What to do: Please reproduce the items below exactly, line for line.

= = = =

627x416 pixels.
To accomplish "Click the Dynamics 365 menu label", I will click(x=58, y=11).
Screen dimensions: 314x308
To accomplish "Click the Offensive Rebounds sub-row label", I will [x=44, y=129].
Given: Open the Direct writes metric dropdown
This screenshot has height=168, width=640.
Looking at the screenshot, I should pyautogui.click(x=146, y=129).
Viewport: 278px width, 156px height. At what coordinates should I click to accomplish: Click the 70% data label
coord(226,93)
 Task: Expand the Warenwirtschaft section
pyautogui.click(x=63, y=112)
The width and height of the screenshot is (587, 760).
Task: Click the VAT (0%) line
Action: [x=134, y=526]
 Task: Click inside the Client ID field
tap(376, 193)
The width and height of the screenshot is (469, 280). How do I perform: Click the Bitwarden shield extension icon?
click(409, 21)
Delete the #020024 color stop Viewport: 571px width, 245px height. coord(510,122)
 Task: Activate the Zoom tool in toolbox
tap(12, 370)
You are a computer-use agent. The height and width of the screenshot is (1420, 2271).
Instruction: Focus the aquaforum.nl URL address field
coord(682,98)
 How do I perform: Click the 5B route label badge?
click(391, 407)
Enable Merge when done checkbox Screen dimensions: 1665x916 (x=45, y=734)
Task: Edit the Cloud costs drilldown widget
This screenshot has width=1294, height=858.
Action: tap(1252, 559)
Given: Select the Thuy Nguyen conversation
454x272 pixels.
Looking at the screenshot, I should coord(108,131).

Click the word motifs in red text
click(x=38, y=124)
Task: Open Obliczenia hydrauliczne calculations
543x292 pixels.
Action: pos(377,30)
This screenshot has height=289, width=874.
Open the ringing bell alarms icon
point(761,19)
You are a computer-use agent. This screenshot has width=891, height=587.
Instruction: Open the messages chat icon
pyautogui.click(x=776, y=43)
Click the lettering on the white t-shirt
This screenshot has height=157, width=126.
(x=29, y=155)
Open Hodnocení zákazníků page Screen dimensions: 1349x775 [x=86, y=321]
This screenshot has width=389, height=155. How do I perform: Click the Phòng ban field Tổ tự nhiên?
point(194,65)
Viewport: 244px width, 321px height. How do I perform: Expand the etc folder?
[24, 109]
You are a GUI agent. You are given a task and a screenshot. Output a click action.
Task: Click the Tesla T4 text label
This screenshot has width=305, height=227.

= = = =

Correct result:
627x416 pixels.
To accomplish "Click the Dynamics 365 menu label", I will click(x=58, y=11).
Screen dimensions: 314x308
To accomplish "Click the Offensive Rebounds sub-row label", I will [x=44, y=129].
Given: Open the Direct writes metric dropdown
This screenshot has height=168, width=640.
Looking at the screenshot, I should pyautogui.click(x=146, y=129).
Viewport: 278px width, 156px height. At what coordinates should I click to accomplish: Click the 70% data label
coord(226,93)
 Task: Expand the Warenwirtschaft section
pyautogui.click(x=63, y=112)
The width and height of the screenshot is (587, 760).
Task: Click the VAT (0%) line
Action: [x=134, y=526]
 Task: Click inside the Client ID field
tap(376, 193)
The width and height of the screenshot is (469, 280). How do I perform: Click the Bitwarden shield extension icon?
click(409, 21)
Delete the #020024 color stop Viewport: 571px width, 245px height. coord(510,122)
 Task: Activate the Zoom tool in toolbox
tap(12, 370)
You are a computer-use agent. The height and width of the screenshot is (1420, 2271).
Instruction: Focus the aquaforum.nl URL address field
coord(682,98)
 How do I perform: Click the 5B route label badge?
click(391, 407)
Enable Merge when done checkbox Screen dimensions: 1665x916 (x=45, y=734)
Task: Edit the Cloud costs drilldown widget
This screenshot has width=1294, height=858.
Action: tap(1252, 559)
Given: Select the Thuy Nguyen conversation
454x272 pixels.
Looking at the screenshot, I should coord(108,131).

Click the word motifs in red text
click(x=38, y=124)
Task: Open Obliczenia hydrauliczne calculations
543x292 pixels.
Action: pos(377,30)
This screenshot has height=289, width=874.
Open the ringing bell alarms icon
point(761,19)
You are a computer-use agent. This screenshot has width=891, height=587.
Instruction: Open the messages chat icon
pyautogui.click(x=776, y=43)
Click the lettering on the white t-shirt
This screenshot has height=157, width=126.
(x=29, y=155)
Open Hodnocení zákazníků page Screen dimensions: 1349x775 [x=86, y=321]
This screenshot has width=389, height=155. How do I perform: Click the Phòng ban field Tổ tự nhiên?
point(194,65)
Viewport: 244px width, 321px height. How do I perform: Expand the etc folder?
[24, 109]
You are a GUI agent. You are given a task and a screenshot. Output a click action.
Task: Click the Tesla T4 text label
This screenshot has width=305, height=227.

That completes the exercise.